** EXTRACT PROVIDED follows **

[quote=flu]I have to warn you folks $5million might seem like a lot of money now. But wait until you have a serious medical condition and have issues with insurance.
Insurance has two major benefits
1. Copaying your medical cost. You pay premiums, they pick up the rest of the cost minus deductible.
2. (More importantly). They negotiate rates with providers…
#2 is the major major thing about insurance that makes a huge difference, much more so than #1.
If you aren’t insurable you’ll have no real negotiation powers with the providers. You’re at the mercy of the provider’s goodwill…And usually they determine how much you pay based on your financial situation. In short if you’ll planned well plan on paying close to retail until you have no money…And then maybe, just maybe you’ll get a goodwill break…
Don’t count on medicare being there to save you or obamacare to save you, especially if you’re young…
To put thing in perspective for how much this can be…
Each time I go for 2 hours of chemo infusion, the retail price at a non-profit hospital is around
$12,000. After insurance negotiated price, the cost is closer to $4400…Yup that’s right almost 1/3 the cost. Of which insurance pays 80% and I pay 20%…
Let’s just play the game that you have no medicare and obamacare when you’re retiring (because the government is broke) worst case scenario.
With insurance, even if I needed to pay the entire cost..It would only be about $114k…Which I personally wouldn’t have as much of an issue doing….Without insurance negotiated rates. $312k/year…
Realistically, you probably can find some coverage and some help, so probably somewhere between in between is more likely. But if that’s the case, you better make sure your $5million+ nest egg is there before you retire, and you better make sure it’s earning 2%+ at retirement the moment you have some health issues that is longer term. Otherwise, frankly for everyone’s else sanity, you’re better off dead….

** End of EXTRACT PROVIDED **

■ TASKS FOR THIS EXERCISE
1: In the post on insurance and medical costs, what is the retail price of each 2-hour chemo infusion at a non-profit hospital?
2: Write the next few sentences of the post on insurance and medical costs, picking up after its final sentence.

** AVAILABLE DATA follows **

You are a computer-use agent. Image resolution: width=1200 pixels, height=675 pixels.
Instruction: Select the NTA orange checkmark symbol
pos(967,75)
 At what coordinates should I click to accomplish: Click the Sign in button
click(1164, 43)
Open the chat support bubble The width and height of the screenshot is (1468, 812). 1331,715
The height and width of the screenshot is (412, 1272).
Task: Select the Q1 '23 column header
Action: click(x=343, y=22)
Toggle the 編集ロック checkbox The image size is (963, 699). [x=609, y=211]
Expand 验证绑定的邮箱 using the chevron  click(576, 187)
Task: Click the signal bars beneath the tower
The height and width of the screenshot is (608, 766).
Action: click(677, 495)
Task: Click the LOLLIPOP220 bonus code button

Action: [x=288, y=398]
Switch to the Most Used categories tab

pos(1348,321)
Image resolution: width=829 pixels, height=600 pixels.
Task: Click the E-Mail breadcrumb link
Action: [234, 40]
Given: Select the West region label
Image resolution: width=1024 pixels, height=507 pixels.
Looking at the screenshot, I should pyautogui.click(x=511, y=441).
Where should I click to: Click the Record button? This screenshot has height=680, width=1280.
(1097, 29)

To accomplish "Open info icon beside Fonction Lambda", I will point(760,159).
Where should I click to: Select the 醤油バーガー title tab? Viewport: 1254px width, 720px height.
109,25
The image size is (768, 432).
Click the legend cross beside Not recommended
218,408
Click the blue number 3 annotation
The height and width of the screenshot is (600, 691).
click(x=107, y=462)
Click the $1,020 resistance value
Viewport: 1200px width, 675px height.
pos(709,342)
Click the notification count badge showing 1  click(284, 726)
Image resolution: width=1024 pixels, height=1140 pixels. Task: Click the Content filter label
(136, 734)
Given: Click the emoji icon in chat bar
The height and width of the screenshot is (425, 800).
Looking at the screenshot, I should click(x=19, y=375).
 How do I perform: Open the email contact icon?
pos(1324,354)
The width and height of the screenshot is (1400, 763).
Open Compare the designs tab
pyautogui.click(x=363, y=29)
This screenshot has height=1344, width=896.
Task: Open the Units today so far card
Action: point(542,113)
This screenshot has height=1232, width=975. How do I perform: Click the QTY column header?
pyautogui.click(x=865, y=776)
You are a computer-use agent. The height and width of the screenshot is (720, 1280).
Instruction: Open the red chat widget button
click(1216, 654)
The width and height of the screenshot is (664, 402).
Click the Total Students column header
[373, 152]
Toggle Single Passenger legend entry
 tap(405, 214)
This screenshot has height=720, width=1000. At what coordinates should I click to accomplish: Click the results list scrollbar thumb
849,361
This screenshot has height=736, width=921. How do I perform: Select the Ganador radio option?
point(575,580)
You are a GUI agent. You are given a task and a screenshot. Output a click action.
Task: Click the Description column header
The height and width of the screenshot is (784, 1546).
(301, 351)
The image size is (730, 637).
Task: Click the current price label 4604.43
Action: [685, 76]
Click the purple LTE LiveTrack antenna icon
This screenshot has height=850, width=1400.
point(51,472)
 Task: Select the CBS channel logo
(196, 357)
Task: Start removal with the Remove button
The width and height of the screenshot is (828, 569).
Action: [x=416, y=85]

** End of AVAILABLE DATA **

■ EXPECTED OUTPUTS
1: Around $12,000.

2:
Which brings me to corollary #2….
How much is is really worth to stay alive when you’re old? Again, another personal decision. Because if you don’t want to bend over with medical expenses in the future at the same time living out of a feeder tube, there are some hard choices that you can make right now and decide when enough is enough…And more importantly… don’t be so goddamn uptight about being a miser today and penny pinching today..Enjoy life a bit for christ sake today, because you really might not be able to 10/20/30 years from now…Work/save, get hit by a bus or random act of god, surprise you’re dead (or better off dead), and your nest egg you worked so hard to goes to your kid at best (and at worst goes back to the government and redistributed)…Personally, I think I’ll be happy making to 65 without an unduly financial expense. So that’s my target. Beyond which, I don’t give a crap.[/quote]
Shockingly true on every point, flu. Great post. I’d like to add that I fully believe in “living along the way” as well–that’s what we’ve always done. Waiting to live life to the max for a retirement that may never materialize would be sad.